• [WHAT TO WORK ON]: Find the lines of the records in which the word "badge" appears and report how many there are, as a number alone.

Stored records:
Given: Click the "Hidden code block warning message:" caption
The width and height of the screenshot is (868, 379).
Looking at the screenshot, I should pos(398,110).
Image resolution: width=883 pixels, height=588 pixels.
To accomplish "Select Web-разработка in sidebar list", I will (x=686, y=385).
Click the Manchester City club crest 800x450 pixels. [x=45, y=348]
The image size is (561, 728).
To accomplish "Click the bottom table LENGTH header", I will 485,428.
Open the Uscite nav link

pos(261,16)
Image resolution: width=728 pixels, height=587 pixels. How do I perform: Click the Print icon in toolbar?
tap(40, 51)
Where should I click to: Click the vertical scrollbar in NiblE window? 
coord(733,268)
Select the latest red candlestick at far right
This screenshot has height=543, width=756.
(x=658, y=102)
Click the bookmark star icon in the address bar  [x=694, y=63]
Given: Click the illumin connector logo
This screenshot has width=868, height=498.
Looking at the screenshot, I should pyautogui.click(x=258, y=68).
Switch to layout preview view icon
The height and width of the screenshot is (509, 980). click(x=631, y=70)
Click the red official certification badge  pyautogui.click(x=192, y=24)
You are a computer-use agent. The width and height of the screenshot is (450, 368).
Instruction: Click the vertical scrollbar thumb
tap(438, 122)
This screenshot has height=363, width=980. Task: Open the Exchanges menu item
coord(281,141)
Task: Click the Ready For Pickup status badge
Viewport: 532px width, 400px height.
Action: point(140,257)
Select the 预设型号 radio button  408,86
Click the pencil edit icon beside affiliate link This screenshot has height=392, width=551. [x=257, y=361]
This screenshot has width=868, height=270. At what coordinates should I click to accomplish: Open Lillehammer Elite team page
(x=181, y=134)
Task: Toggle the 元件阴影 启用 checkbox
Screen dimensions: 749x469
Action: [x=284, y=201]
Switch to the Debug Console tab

• [SOLUTION TO THIS TASK]: 2